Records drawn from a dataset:
○ ○ ○ ○ ○ ○ ○
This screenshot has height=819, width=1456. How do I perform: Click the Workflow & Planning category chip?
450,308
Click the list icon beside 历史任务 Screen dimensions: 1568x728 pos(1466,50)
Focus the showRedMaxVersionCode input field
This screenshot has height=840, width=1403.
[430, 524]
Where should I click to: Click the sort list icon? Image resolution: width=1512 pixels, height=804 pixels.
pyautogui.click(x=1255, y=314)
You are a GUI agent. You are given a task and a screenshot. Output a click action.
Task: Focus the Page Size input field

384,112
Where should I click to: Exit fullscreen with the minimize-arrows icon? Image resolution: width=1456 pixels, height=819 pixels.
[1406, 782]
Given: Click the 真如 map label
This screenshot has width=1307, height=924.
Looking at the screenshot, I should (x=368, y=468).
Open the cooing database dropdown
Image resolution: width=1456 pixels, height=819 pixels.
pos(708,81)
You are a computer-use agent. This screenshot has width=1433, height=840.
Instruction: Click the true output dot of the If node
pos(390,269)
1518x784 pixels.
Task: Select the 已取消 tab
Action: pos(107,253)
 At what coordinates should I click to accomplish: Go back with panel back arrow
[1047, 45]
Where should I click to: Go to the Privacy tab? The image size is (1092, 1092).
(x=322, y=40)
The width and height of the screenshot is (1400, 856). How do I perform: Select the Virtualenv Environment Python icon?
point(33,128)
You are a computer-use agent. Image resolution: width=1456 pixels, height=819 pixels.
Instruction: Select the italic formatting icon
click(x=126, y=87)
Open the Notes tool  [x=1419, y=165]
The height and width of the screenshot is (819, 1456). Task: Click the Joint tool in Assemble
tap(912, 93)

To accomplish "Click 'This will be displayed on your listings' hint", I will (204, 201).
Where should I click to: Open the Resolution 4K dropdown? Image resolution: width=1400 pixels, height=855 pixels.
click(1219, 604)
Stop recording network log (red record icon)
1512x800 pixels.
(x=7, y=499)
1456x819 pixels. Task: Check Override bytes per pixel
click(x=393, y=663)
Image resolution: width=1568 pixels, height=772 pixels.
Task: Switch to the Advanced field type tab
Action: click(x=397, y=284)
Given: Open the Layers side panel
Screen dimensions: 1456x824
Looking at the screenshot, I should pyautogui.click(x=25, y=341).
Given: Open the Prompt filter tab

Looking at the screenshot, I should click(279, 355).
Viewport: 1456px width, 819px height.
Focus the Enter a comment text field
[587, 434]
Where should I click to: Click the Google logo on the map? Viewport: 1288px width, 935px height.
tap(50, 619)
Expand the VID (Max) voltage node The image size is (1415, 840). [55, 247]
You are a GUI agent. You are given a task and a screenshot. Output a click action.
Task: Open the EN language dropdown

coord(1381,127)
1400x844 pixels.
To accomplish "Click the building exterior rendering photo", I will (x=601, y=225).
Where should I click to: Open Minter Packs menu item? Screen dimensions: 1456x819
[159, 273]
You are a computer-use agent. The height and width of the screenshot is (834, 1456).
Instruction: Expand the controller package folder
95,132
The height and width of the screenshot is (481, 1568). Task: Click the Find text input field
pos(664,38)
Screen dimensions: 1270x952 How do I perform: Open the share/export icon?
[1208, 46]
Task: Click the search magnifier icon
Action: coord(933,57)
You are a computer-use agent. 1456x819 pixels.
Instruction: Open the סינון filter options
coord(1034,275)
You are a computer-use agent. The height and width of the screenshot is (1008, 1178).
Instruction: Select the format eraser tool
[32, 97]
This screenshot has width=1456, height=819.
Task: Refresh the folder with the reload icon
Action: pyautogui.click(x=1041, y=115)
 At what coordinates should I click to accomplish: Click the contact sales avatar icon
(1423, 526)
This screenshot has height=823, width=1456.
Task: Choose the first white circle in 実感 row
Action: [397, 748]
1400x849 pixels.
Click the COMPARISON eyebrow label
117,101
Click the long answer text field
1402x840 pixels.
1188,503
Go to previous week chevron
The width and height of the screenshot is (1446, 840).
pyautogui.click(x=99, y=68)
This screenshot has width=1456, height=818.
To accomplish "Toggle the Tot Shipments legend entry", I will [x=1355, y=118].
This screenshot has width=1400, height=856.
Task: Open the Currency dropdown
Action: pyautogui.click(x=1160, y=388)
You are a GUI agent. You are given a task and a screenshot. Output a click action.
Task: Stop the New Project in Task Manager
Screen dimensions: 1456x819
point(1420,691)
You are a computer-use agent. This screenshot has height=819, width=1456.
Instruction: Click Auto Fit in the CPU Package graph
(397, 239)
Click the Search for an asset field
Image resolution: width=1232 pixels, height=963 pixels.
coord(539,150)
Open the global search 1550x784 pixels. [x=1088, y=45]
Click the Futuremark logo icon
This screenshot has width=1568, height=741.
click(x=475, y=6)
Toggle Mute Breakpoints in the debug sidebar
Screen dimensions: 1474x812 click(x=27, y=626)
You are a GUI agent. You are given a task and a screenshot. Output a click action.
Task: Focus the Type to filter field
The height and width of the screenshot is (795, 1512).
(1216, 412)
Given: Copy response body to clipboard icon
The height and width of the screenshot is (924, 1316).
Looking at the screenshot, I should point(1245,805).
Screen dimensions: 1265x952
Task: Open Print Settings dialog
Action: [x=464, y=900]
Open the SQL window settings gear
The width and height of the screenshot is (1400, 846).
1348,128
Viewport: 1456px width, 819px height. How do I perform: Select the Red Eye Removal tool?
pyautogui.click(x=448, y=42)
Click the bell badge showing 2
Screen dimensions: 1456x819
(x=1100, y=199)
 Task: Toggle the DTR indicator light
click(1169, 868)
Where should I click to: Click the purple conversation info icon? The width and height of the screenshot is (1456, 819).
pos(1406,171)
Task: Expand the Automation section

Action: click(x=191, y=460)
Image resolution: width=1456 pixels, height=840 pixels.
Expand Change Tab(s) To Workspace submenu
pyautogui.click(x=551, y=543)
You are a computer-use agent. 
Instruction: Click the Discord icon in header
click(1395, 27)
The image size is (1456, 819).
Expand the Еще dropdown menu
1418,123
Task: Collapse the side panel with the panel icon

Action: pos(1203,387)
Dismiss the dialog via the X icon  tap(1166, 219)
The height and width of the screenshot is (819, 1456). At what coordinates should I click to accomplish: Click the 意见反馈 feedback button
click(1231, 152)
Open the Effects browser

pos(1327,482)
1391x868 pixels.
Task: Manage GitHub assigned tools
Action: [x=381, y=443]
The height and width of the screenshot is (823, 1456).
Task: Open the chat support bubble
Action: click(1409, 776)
○ ○ ○ ○ ○ ○ ○
Please type the entries above out again exactly.

This screenshot has height=819, width=1456. How do I perform: Click the Workflow & Planning category chip?
450,308
Click the list icon beside 历史任务 Screen dimensions: 1568x728 pos(1466,50)
Focus the showRedMaxVersionCode input field
This screenshot has height=840, width=1403.
[430, 524]
Where should I click to: Click the sort list icon? Image resolution: width=1512 pixels, height=804 pixels.
pyautogui.click(x=1255, y=314)
You are a GUI agent. You are given a task and a screenshot. Output a click action.
Task: Focus the Page Size input field

384,112
Where should I click to: Exit fullscreen with the minimize-arrows icon? Image resolution: width=1456 pixels, height=819 pixels.
[1406, 782]
Given: Click the 真如 map label
This screenshot has width=1307, height=924.
Looking at the screenshot, I should (x=368, y=468).
Open the cooing database dropdown
Image resolution: width=1456 pixels, height=819 pixels.
pos(708,81)
You are a computer-use agent. This screenshot has width=1433, height=840.
Instruction: Click the true output dot of the If node
pos(390,269)
1518x784 pixels.
Task: Select the 已取消 tab
Action: pos(107,253)
 At what coordinates should I click to accomplish: Go back with panel back arrow
[1047, 45]
Where should I click to: Go to the Privacy tab? The image size is (1092, 1092).
(x=322, y=40)
The width and height of the screenshot is (1400, 856). How do I perform: Select the Virtualenv Environment Python icon?
point(33,128)
You are a computer-use agent. Image resolution: width=1456 pixels, height=819 pixels.
Instruction: Select the italic formatting icon
click(x=126, y=87)
Open the Notes tool  [x=1419, y=165]
The height and width of the screenshot is (819, 1456). Task: Click the Joint tool in Assemble
tap(912, 93)

To accomplish "Click 'This will be displayed on your listings' hint", I will (204, 201).
Where should I click to: Open the Resolution 4K dropdown? Image resolution: width=1400 pixels, height=855 pixels.
click(1219, 604)
Stop recording network log (red record icon)
1512x800 pixels.
(x=7, y=499)
1456x819 pixels. Task: Check Override bytes per pixel
click(x=393, y=663)
Image resolution: width=1568 pixels, height=772 pixels.
Task: Switch to the Advanced field type tab
Action: click(x=397, y=284)
Given: Open the Layers side panel
Screen dimensions: 1456x824
Looking at the screenshot, I should pyautogui.click(x=25, y=341).
Given: Open the Prompt filter tab

Looking at the screenshot, I should click(279, 355).
Viewport: 1456px width, 819px height.
Focus the Enter a comment text field
[587, 434]
Where should I click to: Click the Google logo on the map? Viewport: 1288px width, 935px height.
tap(50, 619)
Expand the VID (Max) voltage node The image size is (1415, 840). [55, 247]
You are a GUI agent. You are given a task and a screenshot. Output a click action.
Task: Open the EN language dropdown

coord(1381,127)
1400x844 pixels.
To accomplish "Click the building exterior rendering photo", I will (x=601, y=225).
Where should I click to: Open Minter Packs menu item? Screen dimensions: 1456x819
[159, 273]
You are a computer-use agent. The height and width of the screenshot is (834, 1456).
Instruction: Expand the controller package folder
95,132
The height and width of the screenshot is (481, 1568). Task: Click the Find text input field
pos(664,38)
Screen dimensions: 1270x952 How do I perform: Open the share/export icon?
[1208, 46]
Task: Click the search magnifier icon
Action: coord(933,57)
You are a computer-use agent. 1456x819 pixels.
Instruction: Open the סינון filter options
coord(1034,275)
You are a computer-use agent. The height and width of the screenshot is (1008, 1178).
Instruction: Select the format eraser tool
[32, 97]
This screenshot has width=1456, height=819.
Task: Refresh the folder with the reload icon
Action: pyautogui.click(x=1041, y=115)
 At what coordinates should I click to accomplish: Click the contact sales avatar icon
(1423, 526)
This screenshot has height=823, width=1456.
Task: Choose the first white circle in 実感 row
Action: [397, 748]
1400x849 pixels.
Click the COMPARISON eyebrow label
117,101
Click the long answer text field
1402x840 pixels.
1188,503
Go to previous week chevron
The width and height of the screenshot is (1446, 840).
pyautogui.click(x=99, y=68)
This screenshot has width=1456, height=818.
To accomplish "Toggle the Tot Shipments legend entry", I will [x=1355, y=118].
This screenshot has width=1400, height=856.
Task: Open the Currency dropdown
Action: pyautogui.click(x=1160, y=388)
You are a GUI agent. You are given a task and a screenshot. Output a click action.
Task: Stop the New Project in Task Manager
Screen dimensions: 1456x819
point(1420,691)
You are a computer-use agent. This screenshot has height=819, width=1456.
Instruction: Click Auto Fit in the CPU Package graph
(397, 239)
Click the Search for an asset field
Image resolution: width=1232 pixels, height=963 pixels.
coord(539,150)
Open the global search 1550x784 pixels. [x=1088, y=45]
Click the Futuremark logo icon
This screenshot has width=1568, height=741.
click(x=475, y=6)
Toggle Mute Breakpoints in the debug sidebar
Screen dimensions: 1474x812 click(x=27, y=626)
You are a GUI agent. You are given a task and a screenshot. Output a click action.
Task: Focus the Type to filter field
The height and width of the screenshot is (795, 1512).
(1216, 412)
Given: Copy response body to clipboard icon
The height and width of the screenshot is (924, 1316).
Looking at the screenshot, I should point(1245,805).
Screen dimensions: 1265x952
Task: Open Print Settings dialog
Action: [x=464, y=900]
Open the SQL window settings gear
The width and height of the screenshot is (1400, 846).
1348,128
Viewport: 1456px width, 819px height. How do I perform: Select the Red Eye Removal tool?
pyautogui.click(x=448, y=42)
Click the bell badge showing 2
Screen dimensions: 1456x819
(x=1100, y=199)
 Task: Toggle the DTR indicator light
click(1169, 868)
Where should I click to: Click the purple conversation info icon? The width and height of the screenshot is (1456, 819).
pos(1406,171)
Task: Expand the Automation section

Action: click(x=191, y=460)
Image resolution: width=1456 pixels, height=840 pixels.
Expand Change Tab(s) To Workspace submenu
pyautogui.click(x=551, y=543)
You are a computer-use agent. 
Instruction: Click the Discord icon in header
click(1395, 27)
The image size is (1456, 819).
Expand the Еще dropdown menu
1418,123
Task: Collapse the side panel with the panel icon

Action: pos(1203,387)
Dismiss the dialog via the X icon  tap(1166, 219)
The height and width of the screenshot is (819, 1456). At what coordinates should I click to accomplish: Click the 意见反馈 feedback button
click(1231, 152)
Open the Effects browser

pos(1327,482)
1391x868 pixels.
Task: Manage GitHub assigned tools
Action: [x=381, y=443]
The height and width of the screenshot is (823, 1456).
Task: Open the chat support bubble
Action: click(1409, 776)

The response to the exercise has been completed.